The result seems correct. (3 + 2 + 4 + 5 = 14)

Define function and process with samples.

>>> def CountSE(text):
...     new_entries = [y for x, y in enumerate(nltk.corpus.cmudict.entries()) if y[0] in text]
...     done_ent = []
...     tot_len = 0
...     for entry in new_entries:
...             if entry[0] not in done_ent:
...                     tot_len += len(entry[1])
...                     done_ent.append(entry[0])
...     return tot_len
... 
>>> CountSE(text)
14
>>> CountSE(fdist.samples())
36162

22.

Not sure I correctly understand the question, but I create like this.

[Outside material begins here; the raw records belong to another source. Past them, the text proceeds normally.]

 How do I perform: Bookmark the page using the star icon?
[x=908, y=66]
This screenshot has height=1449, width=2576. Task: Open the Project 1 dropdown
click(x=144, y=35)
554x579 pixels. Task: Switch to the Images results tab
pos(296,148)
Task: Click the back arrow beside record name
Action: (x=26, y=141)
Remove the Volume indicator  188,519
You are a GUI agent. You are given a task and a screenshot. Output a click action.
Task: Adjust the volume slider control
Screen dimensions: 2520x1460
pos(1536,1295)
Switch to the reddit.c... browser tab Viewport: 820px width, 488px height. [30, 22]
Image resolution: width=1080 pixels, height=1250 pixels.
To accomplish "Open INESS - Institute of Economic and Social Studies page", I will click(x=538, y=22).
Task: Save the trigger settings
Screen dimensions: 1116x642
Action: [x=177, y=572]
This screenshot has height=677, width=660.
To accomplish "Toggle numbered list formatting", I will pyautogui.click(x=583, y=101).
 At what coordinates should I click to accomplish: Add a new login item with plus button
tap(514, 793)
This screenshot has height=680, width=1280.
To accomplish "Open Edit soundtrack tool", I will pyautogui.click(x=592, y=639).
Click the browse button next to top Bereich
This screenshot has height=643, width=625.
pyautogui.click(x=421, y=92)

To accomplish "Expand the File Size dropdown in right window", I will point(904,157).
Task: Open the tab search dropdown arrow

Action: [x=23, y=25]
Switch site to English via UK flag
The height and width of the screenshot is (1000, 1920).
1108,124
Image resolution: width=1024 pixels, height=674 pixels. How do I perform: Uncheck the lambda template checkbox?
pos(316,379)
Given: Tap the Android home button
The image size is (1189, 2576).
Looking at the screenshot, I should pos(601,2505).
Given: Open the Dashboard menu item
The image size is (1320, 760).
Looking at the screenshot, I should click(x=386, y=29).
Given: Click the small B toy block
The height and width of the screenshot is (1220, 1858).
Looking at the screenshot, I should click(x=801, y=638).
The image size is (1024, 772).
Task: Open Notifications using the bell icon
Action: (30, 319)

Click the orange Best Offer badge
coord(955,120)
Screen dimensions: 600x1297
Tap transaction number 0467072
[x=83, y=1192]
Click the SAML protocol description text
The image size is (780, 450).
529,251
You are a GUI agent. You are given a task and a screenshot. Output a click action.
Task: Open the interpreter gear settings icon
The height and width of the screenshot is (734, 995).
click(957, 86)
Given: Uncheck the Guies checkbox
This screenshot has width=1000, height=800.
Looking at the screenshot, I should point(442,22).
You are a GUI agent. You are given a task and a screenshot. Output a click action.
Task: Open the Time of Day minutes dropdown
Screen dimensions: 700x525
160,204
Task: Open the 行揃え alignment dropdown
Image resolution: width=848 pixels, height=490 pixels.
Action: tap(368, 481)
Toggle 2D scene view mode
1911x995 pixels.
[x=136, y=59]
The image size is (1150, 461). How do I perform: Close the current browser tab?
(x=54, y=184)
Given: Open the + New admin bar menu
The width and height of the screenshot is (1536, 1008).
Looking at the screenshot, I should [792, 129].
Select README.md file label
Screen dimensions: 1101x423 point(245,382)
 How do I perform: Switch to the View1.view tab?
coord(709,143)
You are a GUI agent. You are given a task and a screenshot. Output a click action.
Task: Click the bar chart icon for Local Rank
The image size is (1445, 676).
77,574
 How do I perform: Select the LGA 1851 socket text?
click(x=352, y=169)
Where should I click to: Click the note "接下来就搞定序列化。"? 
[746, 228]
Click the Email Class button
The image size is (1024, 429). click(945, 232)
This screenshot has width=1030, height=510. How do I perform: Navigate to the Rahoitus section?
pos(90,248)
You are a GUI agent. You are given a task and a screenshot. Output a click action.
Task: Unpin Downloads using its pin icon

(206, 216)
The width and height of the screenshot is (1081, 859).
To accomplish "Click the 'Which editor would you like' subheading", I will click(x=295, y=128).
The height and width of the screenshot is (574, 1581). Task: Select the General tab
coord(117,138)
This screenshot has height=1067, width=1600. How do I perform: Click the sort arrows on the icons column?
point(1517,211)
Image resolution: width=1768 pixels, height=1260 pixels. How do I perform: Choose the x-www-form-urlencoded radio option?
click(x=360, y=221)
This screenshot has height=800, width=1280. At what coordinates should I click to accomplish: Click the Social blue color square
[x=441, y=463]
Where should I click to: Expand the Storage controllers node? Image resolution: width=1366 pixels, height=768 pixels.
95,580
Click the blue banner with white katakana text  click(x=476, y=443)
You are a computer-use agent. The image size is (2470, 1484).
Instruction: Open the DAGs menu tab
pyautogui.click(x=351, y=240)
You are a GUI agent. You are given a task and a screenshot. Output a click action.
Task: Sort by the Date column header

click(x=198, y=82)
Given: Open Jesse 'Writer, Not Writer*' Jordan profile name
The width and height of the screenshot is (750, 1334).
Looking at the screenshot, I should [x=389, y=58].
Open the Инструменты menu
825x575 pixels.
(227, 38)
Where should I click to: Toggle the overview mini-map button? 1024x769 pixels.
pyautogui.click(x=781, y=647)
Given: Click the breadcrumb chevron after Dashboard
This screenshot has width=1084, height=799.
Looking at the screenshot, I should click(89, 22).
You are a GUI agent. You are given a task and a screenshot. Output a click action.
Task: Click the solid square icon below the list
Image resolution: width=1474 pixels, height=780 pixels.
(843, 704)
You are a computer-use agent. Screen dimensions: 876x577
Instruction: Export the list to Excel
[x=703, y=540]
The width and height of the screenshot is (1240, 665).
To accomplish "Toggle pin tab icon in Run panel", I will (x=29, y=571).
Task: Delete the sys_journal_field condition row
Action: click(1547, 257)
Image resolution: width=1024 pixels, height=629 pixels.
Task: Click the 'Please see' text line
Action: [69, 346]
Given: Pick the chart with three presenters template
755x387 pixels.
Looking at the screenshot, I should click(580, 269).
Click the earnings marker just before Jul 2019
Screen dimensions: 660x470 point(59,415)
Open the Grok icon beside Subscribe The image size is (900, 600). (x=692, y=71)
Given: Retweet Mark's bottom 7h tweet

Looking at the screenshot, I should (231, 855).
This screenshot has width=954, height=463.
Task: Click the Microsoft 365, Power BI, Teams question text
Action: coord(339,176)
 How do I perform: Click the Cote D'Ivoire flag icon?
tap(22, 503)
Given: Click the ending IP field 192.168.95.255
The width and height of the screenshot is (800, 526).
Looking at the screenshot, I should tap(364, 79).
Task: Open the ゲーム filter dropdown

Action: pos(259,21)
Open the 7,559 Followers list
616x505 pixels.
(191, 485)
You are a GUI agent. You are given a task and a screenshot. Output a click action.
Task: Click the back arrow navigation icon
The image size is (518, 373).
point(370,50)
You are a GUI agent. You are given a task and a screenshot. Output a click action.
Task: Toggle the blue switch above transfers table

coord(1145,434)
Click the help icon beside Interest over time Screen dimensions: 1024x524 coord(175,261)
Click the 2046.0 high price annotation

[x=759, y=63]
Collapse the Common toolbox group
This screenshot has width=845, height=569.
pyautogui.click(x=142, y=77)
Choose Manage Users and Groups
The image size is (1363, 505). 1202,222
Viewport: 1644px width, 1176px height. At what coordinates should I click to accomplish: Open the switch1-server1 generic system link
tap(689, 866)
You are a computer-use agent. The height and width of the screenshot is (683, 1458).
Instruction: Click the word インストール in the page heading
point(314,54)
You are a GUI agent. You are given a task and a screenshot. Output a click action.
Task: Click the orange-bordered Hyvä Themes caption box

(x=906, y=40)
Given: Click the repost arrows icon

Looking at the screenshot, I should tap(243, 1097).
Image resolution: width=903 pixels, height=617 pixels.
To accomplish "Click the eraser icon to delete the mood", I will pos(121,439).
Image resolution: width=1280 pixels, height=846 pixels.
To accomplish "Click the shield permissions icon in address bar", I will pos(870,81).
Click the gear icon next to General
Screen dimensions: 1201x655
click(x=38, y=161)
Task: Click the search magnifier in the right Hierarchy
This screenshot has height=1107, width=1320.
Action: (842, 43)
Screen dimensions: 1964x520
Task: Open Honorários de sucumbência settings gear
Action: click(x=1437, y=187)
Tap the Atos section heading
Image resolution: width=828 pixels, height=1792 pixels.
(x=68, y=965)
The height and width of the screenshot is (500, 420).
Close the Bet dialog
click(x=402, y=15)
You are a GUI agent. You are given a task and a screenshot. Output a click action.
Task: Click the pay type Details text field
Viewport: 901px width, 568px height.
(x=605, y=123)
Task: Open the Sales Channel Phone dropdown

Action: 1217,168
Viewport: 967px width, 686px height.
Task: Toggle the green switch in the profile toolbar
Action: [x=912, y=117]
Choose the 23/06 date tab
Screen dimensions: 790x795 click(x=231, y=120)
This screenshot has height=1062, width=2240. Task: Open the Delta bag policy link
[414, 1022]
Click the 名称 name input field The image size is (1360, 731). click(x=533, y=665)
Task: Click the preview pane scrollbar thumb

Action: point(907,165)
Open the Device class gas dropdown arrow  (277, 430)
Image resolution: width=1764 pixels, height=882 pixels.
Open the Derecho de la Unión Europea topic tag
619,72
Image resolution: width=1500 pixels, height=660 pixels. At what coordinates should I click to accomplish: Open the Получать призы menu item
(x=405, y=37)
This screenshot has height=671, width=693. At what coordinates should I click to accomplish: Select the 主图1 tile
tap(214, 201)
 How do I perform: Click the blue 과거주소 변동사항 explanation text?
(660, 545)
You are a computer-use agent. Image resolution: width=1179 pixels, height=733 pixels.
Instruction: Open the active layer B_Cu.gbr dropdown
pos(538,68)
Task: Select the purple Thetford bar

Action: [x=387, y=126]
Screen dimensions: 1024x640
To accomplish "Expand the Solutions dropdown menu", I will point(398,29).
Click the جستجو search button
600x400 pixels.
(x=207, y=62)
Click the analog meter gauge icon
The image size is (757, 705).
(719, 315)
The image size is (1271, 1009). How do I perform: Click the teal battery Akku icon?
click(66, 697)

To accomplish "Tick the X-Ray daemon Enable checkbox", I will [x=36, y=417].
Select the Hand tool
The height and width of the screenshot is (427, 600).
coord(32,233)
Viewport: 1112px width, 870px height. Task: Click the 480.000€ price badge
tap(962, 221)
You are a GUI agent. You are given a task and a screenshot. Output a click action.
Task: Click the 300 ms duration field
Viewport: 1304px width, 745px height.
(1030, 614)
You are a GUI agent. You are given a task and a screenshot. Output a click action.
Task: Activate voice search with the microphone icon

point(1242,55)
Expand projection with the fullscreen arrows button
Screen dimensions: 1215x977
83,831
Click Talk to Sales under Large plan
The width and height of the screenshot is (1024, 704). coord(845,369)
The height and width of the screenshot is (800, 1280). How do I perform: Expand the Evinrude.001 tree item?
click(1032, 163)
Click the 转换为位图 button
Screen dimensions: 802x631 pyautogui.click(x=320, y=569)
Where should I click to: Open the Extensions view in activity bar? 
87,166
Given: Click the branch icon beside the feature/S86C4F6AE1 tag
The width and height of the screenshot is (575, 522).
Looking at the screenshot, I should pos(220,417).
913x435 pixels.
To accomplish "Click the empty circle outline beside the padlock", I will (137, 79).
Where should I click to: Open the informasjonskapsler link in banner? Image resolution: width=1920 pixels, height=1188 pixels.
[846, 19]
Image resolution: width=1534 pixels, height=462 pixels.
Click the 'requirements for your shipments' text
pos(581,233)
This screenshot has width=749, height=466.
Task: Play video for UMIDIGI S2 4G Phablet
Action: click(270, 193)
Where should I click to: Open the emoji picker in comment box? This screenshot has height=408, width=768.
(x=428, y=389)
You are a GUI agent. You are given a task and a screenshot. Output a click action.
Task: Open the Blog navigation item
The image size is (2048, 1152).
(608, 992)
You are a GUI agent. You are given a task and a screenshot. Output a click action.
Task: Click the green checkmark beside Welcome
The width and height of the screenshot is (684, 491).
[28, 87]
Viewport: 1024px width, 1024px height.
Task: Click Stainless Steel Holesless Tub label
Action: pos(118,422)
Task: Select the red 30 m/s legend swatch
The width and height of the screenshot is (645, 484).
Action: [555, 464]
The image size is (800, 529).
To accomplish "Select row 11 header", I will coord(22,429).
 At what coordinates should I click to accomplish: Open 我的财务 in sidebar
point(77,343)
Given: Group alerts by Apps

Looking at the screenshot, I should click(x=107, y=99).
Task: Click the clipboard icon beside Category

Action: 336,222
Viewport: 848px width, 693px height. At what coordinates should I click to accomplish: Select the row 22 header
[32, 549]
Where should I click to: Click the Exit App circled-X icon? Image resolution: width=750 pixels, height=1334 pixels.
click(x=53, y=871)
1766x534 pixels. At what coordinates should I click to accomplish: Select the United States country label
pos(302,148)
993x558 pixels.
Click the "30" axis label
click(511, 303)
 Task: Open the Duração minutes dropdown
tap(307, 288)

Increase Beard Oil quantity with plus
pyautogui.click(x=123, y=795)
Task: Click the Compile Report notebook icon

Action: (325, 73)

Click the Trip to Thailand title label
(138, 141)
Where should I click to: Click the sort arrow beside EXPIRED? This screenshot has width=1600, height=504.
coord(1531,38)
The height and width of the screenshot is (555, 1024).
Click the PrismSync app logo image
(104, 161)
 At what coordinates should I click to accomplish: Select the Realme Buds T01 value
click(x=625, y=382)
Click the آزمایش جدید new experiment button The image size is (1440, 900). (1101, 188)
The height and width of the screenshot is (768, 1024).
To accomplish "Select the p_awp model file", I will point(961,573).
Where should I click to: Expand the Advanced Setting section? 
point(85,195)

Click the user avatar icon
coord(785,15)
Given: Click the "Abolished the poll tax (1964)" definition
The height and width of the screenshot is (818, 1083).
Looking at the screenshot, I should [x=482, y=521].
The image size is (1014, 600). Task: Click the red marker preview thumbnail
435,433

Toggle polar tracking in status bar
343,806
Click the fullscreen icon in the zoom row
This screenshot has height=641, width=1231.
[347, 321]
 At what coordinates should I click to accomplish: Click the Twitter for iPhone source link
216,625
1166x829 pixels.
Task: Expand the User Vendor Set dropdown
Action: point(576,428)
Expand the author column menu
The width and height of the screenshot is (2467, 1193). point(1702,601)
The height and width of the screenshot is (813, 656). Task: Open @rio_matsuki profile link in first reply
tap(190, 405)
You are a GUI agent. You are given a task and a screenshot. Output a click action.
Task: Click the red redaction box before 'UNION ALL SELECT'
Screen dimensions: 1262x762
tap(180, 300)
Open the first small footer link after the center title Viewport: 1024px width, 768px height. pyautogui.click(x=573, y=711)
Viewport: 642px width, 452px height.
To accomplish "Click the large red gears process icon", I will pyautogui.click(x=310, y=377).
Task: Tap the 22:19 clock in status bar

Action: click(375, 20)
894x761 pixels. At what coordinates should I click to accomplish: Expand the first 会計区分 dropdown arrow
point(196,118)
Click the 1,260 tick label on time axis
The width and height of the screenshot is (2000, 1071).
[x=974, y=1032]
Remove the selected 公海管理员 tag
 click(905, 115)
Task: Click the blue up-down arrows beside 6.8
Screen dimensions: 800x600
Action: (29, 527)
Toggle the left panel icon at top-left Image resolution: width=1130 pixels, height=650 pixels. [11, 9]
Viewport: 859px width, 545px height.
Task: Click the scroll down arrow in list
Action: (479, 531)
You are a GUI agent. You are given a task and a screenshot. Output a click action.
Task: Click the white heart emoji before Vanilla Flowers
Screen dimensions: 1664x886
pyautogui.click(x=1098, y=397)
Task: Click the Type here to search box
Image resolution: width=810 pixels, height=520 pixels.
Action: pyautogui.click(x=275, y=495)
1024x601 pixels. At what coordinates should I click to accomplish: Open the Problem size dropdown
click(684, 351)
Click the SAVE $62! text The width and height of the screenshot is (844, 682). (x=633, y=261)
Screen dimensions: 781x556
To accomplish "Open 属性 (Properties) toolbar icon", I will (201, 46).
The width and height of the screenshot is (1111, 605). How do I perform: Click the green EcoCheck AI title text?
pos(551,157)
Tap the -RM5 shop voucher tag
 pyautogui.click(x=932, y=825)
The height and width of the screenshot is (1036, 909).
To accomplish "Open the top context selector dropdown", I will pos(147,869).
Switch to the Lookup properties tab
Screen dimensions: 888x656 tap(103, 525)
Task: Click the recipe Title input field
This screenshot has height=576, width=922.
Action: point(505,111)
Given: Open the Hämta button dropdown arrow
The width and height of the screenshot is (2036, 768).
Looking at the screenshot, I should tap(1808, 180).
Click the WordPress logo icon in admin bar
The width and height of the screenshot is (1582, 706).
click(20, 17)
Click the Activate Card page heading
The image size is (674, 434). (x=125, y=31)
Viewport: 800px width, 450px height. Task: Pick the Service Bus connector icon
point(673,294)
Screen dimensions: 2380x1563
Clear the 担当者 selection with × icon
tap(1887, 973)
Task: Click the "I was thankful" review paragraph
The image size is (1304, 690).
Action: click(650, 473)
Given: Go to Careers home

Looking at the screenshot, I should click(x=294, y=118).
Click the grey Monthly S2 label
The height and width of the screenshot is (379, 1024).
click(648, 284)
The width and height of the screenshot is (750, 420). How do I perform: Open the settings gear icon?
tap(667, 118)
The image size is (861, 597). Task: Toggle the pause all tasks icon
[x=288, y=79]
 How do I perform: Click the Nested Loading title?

>>> text = fdist.samples()[50]
>>> def hedge(text):
...     new_text = []
...     counter = 1
...     for word in text:
...             new_text.append(word)
...             if counter % 3 == 0:
...                     new_text.append('like')
...             counter = counter + 1
...     return new_text
... 
>>> hedge(text)
[',', '.', 'the', 'like', 'and', 'to', 'a', 'like', 'of', '``', "''", 'like', 'was', 'I', 'in', 'like', 'he', 'had', '?', 'like', 'her', 'that', 'it', 'like', 'his', 'she', 'with', 'like', 'you', 'for', 'at', 'like', 'He', 'on', 'him', 'like', 'said', '!', '--', 'like', 'be', 'as', ';', 'like', 'have', 'but', 'not', 'like', 'would', 'She', 'The', 'like', 'out', 'were', 'up', 'like', 'all', 'from', 'could', 'like', 'me', 'like', 'been', 'like', 'so', 'there']
>>> 

I will try remaining questions (23-) after going through entire the book.